Start of Source material

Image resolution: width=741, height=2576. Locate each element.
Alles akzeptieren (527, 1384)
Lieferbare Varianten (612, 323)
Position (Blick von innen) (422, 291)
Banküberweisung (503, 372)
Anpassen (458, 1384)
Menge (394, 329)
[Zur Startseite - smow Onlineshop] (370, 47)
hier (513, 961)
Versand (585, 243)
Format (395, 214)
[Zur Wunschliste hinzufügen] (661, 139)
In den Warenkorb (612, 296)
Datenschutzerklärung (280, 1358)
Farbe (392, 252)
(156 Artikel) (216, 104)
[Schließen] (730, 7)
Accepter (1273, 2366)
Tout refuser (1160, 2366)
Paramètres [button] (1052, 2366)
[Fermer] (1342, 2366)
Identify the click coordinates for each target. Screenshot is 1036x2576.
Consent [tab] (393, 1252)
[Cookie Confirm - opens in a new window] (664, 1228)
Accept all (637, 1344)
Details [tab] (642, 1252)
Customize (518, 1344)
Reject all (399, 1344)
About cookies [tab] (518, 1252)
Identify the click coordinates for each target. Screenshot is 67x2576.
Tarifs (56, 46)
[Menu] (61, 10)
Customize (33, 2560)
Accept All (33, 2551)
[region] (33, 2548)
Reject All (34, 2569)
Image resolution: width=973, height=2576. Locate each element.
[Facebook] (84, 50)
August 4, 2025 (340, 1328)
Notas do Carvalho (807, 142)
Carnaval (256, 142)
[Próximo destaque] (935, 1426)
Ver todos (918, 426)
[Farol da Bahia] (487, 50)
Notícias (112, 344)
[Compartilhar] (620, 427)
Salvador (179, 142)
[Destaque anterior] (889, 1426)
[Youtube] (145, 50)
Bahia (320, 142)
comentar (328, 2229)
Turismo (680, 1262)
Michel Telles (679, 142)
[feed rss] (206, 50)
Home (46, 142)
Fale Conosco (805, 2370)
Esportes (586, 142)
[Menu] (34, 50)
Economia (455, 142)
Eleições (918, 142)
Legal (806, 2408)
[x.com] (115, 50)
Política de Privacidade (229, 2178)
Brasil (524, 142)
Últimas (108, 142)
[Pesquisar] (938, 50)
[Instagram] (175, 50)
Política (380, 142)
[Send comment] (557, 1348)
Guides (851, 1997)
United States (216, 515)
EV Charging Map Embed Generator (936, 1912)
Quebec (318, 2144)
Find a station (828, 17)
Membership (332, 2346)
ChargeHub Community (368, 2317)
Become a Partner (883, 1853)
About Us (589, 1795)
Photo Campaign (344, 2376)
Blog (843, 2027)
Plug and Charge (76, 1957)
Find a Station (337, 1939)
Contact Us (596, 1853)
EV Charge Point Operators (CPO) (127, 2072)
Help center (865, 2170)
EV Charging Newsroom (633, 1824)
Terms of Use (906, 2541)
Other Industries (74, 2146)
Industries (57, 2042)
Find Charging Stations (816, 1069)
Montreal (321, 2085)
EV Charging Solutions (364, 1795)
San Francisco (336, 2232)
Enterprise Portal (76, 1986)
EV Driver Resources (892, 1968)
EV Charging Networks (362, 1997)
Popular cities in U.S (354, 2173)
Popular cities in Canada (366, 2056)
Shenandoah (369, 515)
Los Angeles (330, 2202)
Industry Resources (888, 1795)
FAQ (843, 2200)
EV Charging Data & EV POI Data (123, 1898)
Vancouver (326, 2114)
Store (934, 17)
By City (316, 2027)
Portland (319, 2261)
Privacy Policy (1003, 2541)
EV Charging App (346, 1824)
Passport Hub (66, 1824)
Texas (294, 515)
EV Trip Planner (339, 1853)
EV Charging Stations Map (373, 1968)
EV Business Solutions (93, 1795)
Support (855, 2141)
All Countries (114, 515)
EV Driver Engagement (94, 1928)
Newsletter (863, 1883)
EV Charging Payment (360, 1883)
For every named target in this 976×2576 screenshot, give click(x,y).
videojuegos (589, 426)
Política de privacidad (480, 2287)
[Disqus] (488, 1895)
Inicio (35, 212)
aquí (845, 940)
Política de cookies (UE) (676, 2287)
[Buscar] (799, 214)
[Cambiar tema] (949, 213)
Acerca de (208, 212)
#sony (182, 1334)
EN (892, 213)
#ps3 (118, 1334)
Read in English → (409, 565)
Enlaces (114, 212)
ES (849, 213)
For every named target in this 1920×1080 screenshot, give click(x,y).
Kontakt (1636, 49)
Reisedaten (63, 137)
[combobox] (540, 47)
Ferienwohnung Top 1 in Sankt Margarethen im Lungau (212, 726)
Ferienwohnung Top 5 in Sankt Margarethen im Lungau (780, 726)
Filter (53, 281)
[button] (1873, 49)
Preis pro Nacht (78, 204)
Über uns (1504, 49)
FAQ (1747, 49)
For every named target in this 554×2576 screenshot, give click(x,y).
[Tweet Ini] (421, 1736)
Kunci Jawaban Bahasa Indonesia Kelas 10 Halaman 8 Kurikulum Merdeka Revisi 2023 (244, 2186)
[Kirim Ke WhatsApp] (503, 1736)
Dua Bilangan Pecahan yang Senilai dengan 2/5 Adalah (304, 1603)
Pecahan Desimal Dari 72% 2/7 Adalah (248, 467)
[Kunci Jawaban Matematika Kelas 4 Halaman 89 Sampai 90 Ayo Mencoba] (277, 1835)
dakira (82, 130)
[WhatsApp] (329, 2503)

End of Source material

Directions for this task.
Would you print, exactly as written, every line above from the one holding "Photo Campaign (344, 2376)" through the one holding "Passport Hub (66, 1824)", with both included and no other lines?

Result of the exercise.
Photo Campaign (344, 2376)
Blog (843, 2027)
Plug and Charge (76, 1957)
Find a Station (337, 1939)
Contact Us (596, 1853)
EV Charge Point Operators (CPO) (127, 2072)
Help center (865, 2170)
EV Charging Newsroom (633, 1824)
Terms of Use (906, 2541)
Other Industries (74, 2146)
Industries (57, 2042)
Find Charging Stations (816, 1069)
Montreal (321, 2085)
EV Charging Solutions (364, 1795)
San Francisco (336, 2232)
Enterprise Portal (76, 1986)
EV Driver Resources (892, 1968)
EV Charging Networks (362, 1997)
Popular cities in U.S (354, 2173)
Popular cities in Canada (366, 2056)
Shenandoah (369, 515)
Los Angeles (330, 2202)
Industry Resources (888, 1795)
FAQ (843, 2200)
EV Charging Data & EV POI Data (123, 1898)
Vancouver (326, 2114)
Store (934, 17)
By City (316, 2027)
Portland (319, 2261)
Privacy Policy (1003, 2541)
EV Charging App (346, 1824)
Passport Hub (66, 1824)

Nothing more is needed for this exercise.